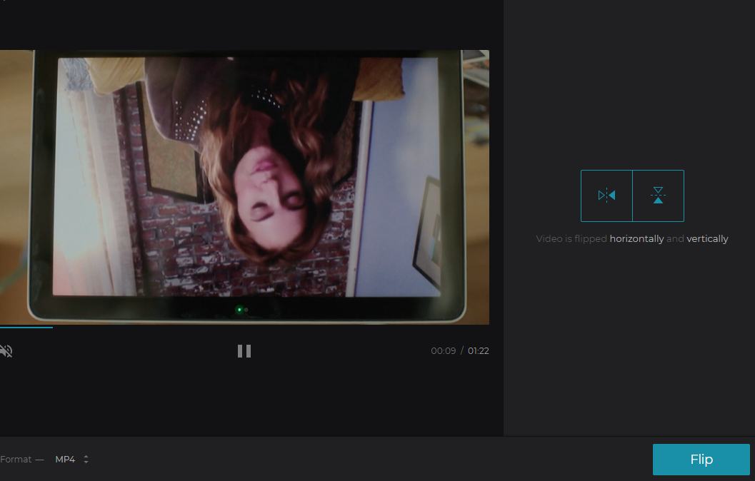Image resolution: width=755 pixels, height=481 pixels.
Task: Click the crossed-out speaker icon
Action: tap(7, 350)
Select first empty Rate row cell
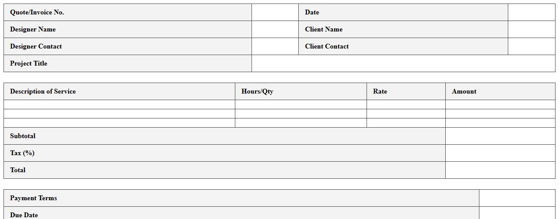The image size is (559, 219). click(x=405, y=104)
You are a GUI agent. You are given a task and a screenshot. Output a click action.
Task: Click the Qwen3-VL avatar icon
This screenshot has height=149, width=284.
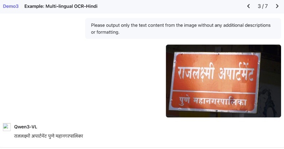click(7, 127)
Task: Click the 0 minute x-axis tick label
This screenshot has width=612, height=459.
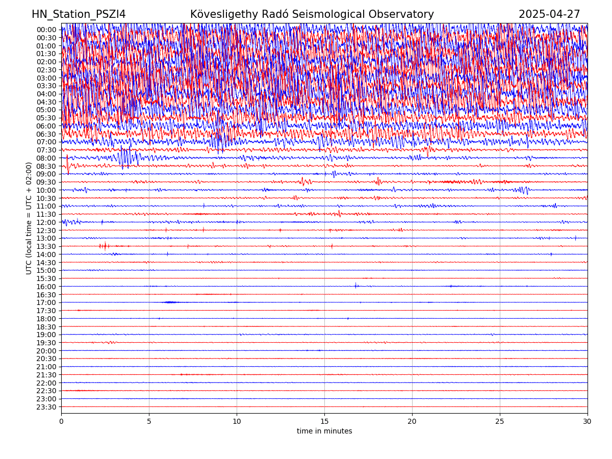Action: click(x=61, y=422)
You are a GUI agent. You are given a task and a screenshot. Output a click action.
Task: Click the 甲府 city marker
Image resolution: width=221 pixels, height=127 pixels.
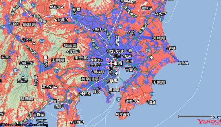[46, 66]
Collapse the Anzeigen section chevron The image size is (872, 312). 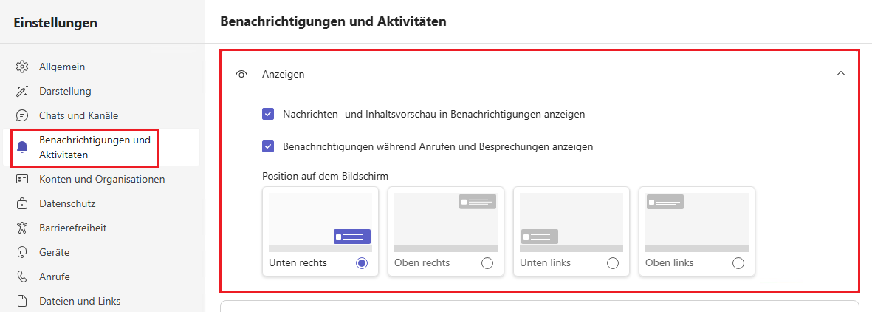[840, 74]
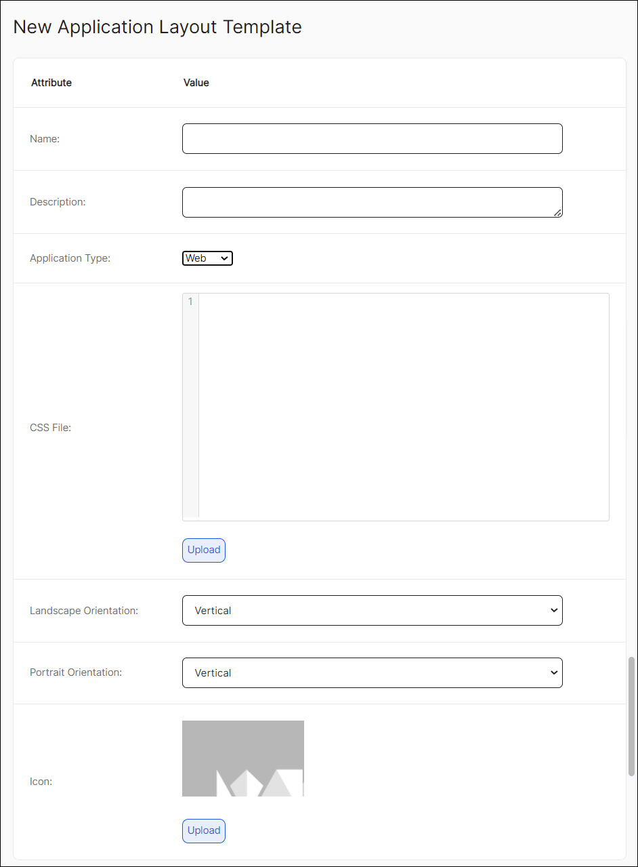Click line number 1 in CSS editor
This screenshot has height=867, width=638.
[189, 301]
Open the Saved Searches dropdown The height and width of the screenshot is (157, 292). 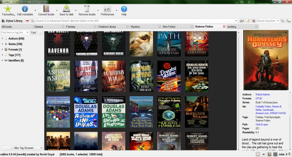(x=278, y=21)
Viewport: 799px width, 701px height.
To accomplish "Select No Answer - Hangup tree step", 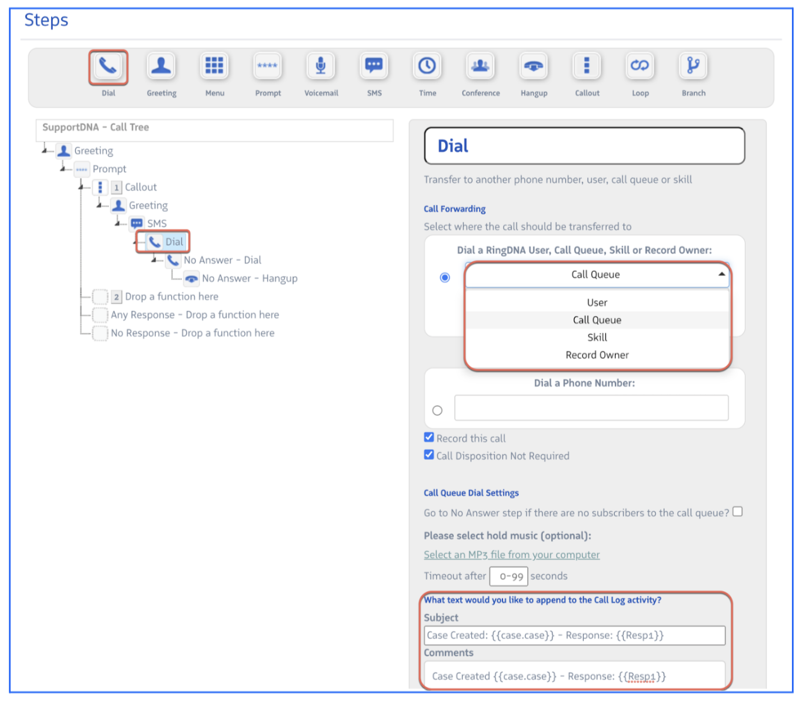I will click(249, 279).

## Your assignment
Looking above, find the stretch of lines that opens with the one holding "Select first empty Rate row cell" and closes with the one holding "Task: Click the Qwen3-VL avatar icon". Copy it exactly, pictures excluded.

## Reply
Select first empty Rate row cell
The image size is (559, 219). click(x=405, y=104)
You are a GUI agent. You are given a task and a screenshot. Output a click action.
Task: Click the Qwen3-VL avatar icon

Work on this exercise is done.